About Larry Beinhart
Larry Beinhart is
the award-winning author of Wag the Dog, which inspired
the film starring Robert DeNiro, as well as several other novels, including Salvation Boulevard and No One Rides for Free.
About Richard Lange
Richard Lange is the author of the story collections Dead Boys and Sweet Nothing and the novels This Wicked World and Angel Baby. He is the recipient of a Guggenheim Fellowship, the International Association of Crime Writers' Hammett Prize, and the Rosenthal Family Foundation Award from the American Academy of Arts and Letters. He lives in Los Angeles.
About Maxwell Caulfield
Maxwell Caulfield is a film, stage, and television actor best known for his roles as Michael Carrington in the 1982 film Grease 2 and Miles Colby in the television shows The Colbys and Dynasty. His other acting credits include the films Gettysburg, The Real Blonde, and Emmerdale. He has won six AudioFile Earphones Awards.
About Gabrielle de Cuir
Gabrielle de Cuir is a Grammy-nominated and Audie Award-winning producer whose narration credits include the voice of Valentine in Orson Scott Card’s Ender novels, Ursula K. Le Guin’s The Tombs of Atuan, and Natalie Angier’s Woman, for which she was awarded AudioFile magazine’s Golden Earphones Award. She lives in Los Angeles where she also directs theatre and presently has several projects in various stages of development for film.
About Justine Eyre
Justine Eyre is a classically trained actress who has narrated many audiobooks, earning the prestigious Audie Award for best narration and numerous Earphones Awards. She has appeared on stage and has had starring roles in four films on the indie circuit. Her television credits include Two and a Half Men and Mad Men.
About Alex Hyde-White
Alex Hyde-White is an actor and a producer of two films and hundreds of audiobooks thru his label Punch Audio.
About John Lee
John Lee, a charming mixture of college professor and therapist, came to national prominence over a decade ago with The Flying Boy: Healing the Wounded Man, which sold more than a quarter million copies. He has since written eight other books on anger, fathers and sons, mothers and sons, and other relationships, including Facing the Fire: Experiencing and Expressing Anger Appropriately and Growing Yourself Back Up: Understanding Emotional Regression.

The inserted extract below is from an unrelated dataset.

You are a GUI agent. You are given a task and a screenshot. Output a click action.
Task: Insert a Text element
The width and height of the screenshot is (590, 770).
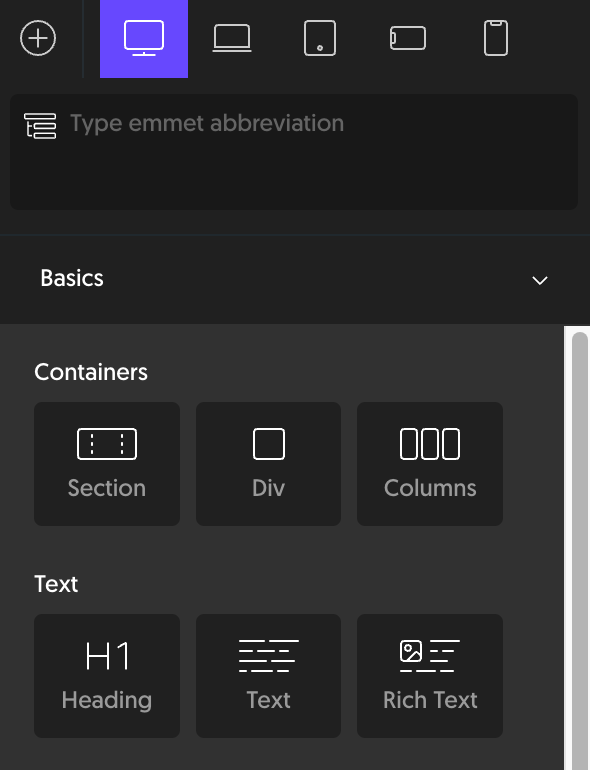click(x=268, y=676)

Bestselling author John Lee has been featured on Oprah, 20/20, The View, CNN, PBS, and NPR. He has been interviewed by Newsweek, the New York Times, the Los Angeles Times, and dozens of other national magazines and radio talk shows.
About Juliet Mills
Juliet Mills is a highly acclaimed actress. She won an Emmy Award for QB VII and a Tony nomination for her role in Five Finger Exercise, and was one of the stars of the daytime drama show Passions.
About Kate Orsini
Kate Orsini is a native of Talladega, Alabama. She earned a double major in Theatre and French Literature from Vassar College. She’s performed on stage, in film, and on TV. She currently recurs on NCIS: LA, and stars in the Zoom episodic, “The Corona Dialogues,” produced by Bonnie Hunt, for which she won Best Actress at the London Independent Film Festival.
About John Rubinstein
John Rubinstein is an actor, composer, and director who won a Tony Award for his starring role in Broadway’s Children of a Lesser God. He has narrated dozens of audiobooks, earning several AudioFile Earphones Awards and being named a finalist for the prestigious Audie Award for best narration in 2013.
About Stefan Rudnicki
Stefan Rudnicki is a Grammy-winning audiobook producer and an award-winning narrator who has won several Audie Awards and been named one of AudioFile’s Golden Voices. A longtime fan of Weird fiction, and of Robert W. Chambers in particular, Stefan’s dramatic adaptation of The King in Yellow received the Madolin Cervantes Award from the Society of Stage Directors & Choreographers and was staged by him at the Donnell Library Center in New York City.